Nature’s fury casts shadow on food security

KATHMANDU: Food insecurity looms large among thousands of families in the far- and mid-western regions, hit by floods and landslides earlier this month.

According to Nepal Red Cross Society (NRCS), more than 60 people were killed and 4,000 others displaced as a result of the unseasonal rains. About 25,000 families were affected, most of which in terms of loss of their food stock.

“Food crisis looks evident right from the harvest season, to utter dismay of many farmers,” the UN Office for the Coordination of Humanitarian Affairs (OCHA) quoted Pitamber Sharma, head of the NRCS disaster department, as saying to Integrated Regional Information Networks (IRIN) in the capital.

“The delayed monsoon has shocked us all,” said Sharma.
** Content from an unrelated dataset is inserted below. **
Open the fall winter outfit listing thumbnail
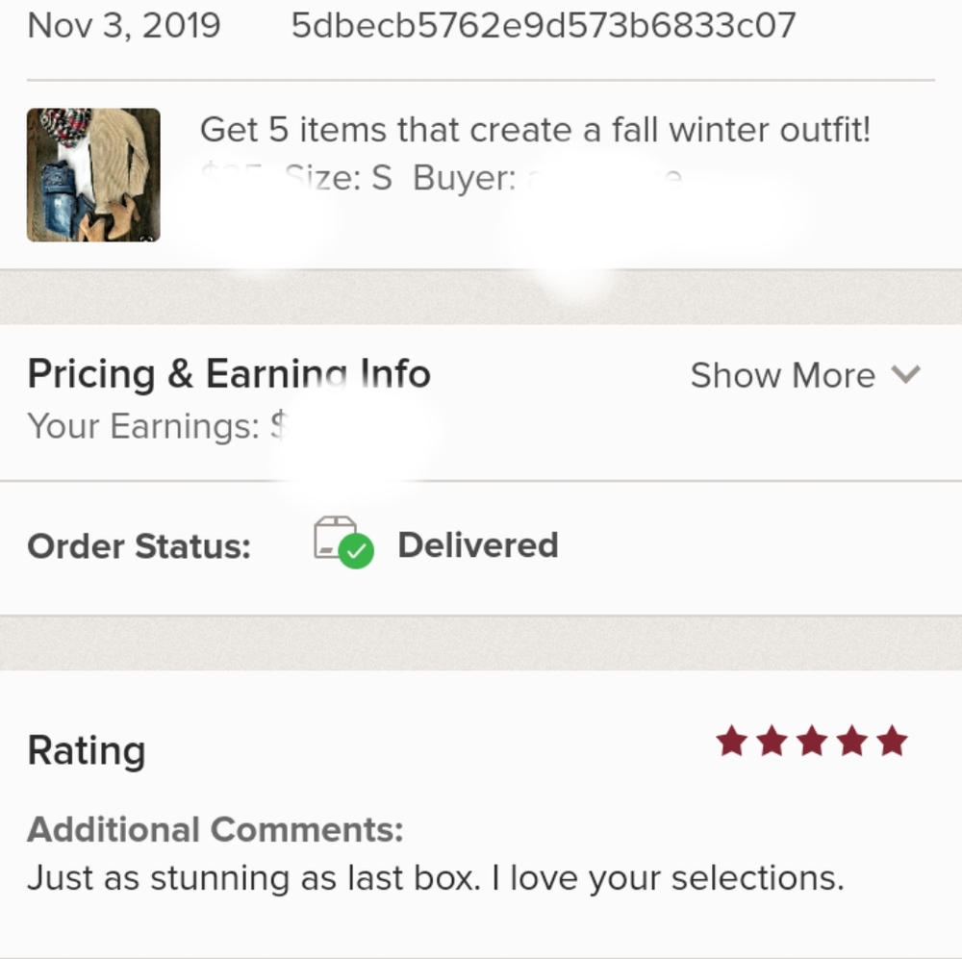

OCHA said thousands of families lost stocked food and seeds for next plantation.

Emergency food will be a major need of flood- and landslide-affected families over the next three months, with many paddy fields still under water, and large areas of harvested crops washed away, it said.

The districts affected include Dadeldhura, Achham, Bajhang, Bajura, Doti, Baitadi, Jumla, Rukum and Darchula in the Hill Region and Kailali, Kanchanpur, Banke, Bardiya and Dang in the Tarai region.

“Some of the affected districts are already among the most chronically food insecure areas — where people grow their crops largely for sustenance. And when they lose them, they don’t have anything,” Richard Ragan, country representative of the World Food Programme in Nepal, told IRIN. “The drought last winter affected Nepal’s food production greatly and many of the families still do not have enough production to sustain the food security of their families,” Oxfam’s Prabin Man Singh said.